Pasti jawabannya adalah kedua-duanya. Yaa bersyukur jika mendapatkan keduanya. Namun fakta di lapangan, pertanyaannya selalu diantara kedua hal tersebut? Atau lebih spesifiknya ialah: "lebih baik gaji gak terlalu besar tapi nyaman, atau gaji besar tapi penuh tekanan?". Ini permasalahan yang sangat lumrah dan masing-masing dari kita pasti memiliki jawaban dan pilihan beragam berdasarkan keinginan mereka, lebih tepatnya sih berdasarkan kebutuhan ya. Sebab kalo kita inginkan sih pasti yang nyaman dengan bergaji besar. Maruk banget ya 😆
Dalam pandangan saya, bergaji besar tidak melulu memberikan kebahagiaan. Kenapa? Some say kebahagiaan tidak bisa dibayar dengan uang. Is it true? Ya!! Bukannya munafik tapi memang iya lho. Yang jawab ga true, coba mau tau dong alesannya 😊
Guys, rezeki itu ga selalu dalam bentuk uang. Memiliki teman-teman yang baik, yang bisa diajak bekerjasama, tidak saling menjatuhkan, dan yang pasti yang saling membantu jika kita kesulitan. Dan yang baiknya lagi sih, temen yang sering nutupin kesalahan kita supaya ga sama-sama dimarahin 😁 (bukan malah main salah-salah 😤), itu juga termasuk rezeki kan. Rezeki ga hanya UANG. Anak rezeki juga kan? Mau dijual untuk diuangkan? Ya monggo, hak situ kok yang buat anak.
Jika orientasi kalian terhadap uang, it's not wrong, it's your choice.

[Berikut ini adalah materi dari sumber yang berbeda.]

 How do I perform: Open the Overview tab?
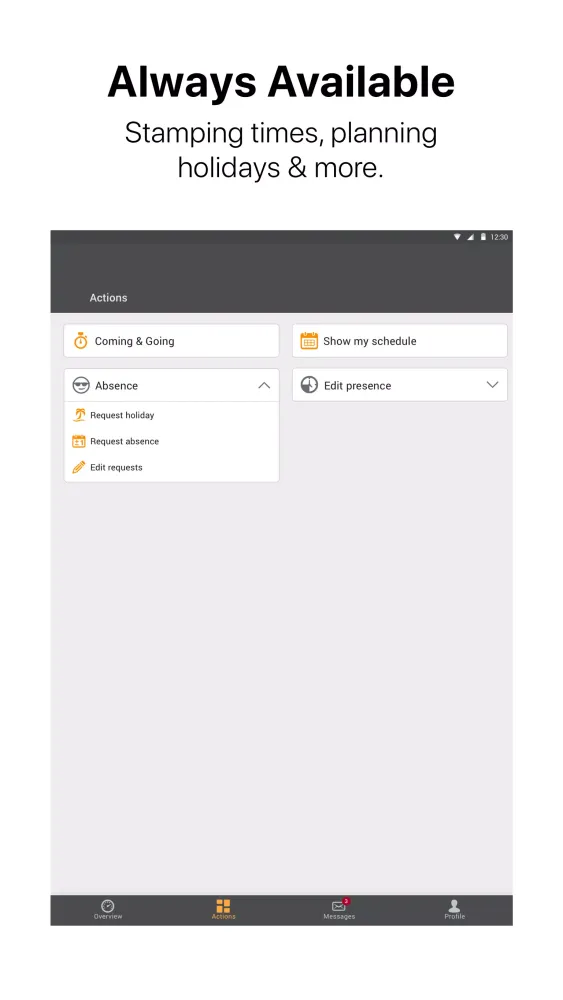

Cuma share ya, diferensiasi karyawan yang nyaman dengan gaji cukup dengan karyawan yang terus mencari yang lebih besar.
Cerita #1.
Saya pernah bekerja diperusahaan distributor resmi dari produsen kendaraan bermotor terbesar keenam diindonesia yang tentu brand-nya sudah sangat familiar. Ukuran gaji saya yang hanya berstatus staff tergolong terlalu besar. Segini hanya staff lho, apalagi atasan saya. Tekanan disini pun tidak begitu berat. Namun ya, tingkat turn overnya cukup tinggi juga. Penyebabnya? Informasi koneksi ke tempat lain. Ketika kita sudah nyaman disini lalu mendengar angin surga bahwa perusahaan kompetitor gajinya lebih besar, iseng coba melamar, beruntung diterima, dan lalu ajukan resign. Why? Ga ada problem apa-apa kok resign? Jawabannya adalah rasa puas. Manusia tidak akan pernah merasa puas apalagi terhadap uang. Saya lihat, rekan saya diperusahaan ini silih berganti, paling sekitar satu dua tahun mereka mengabdi disitu. Dan dari cerita yang saya dengar tentang pengalaman mereka, perusahaan yang mereka loncati termasuk perusahaan yang cukup berani dalam memberikan gaji terhadap karyawannya. Namun, apa saja aset yang mereka miliki selama berpindah-pindah dari dan di perusahaan bergaji besar? Rasa bangga! Bagaimana dengan aset lainnya, Mobil? Setiap perkumpulan selalu bawa motor kok, palingan diberikan inventaris mobil dari perusahaan, tapi ya harus dikembalikan ketika sudah tidak bergabung lagi di perusahaan ya toh. Rumah? Mayoritas asli jakarta sih, jadi ya tanahnya dari warisan orangtua. Kalaupun ada yg perantau, ya tinggal di perumahan kontrak tahunan.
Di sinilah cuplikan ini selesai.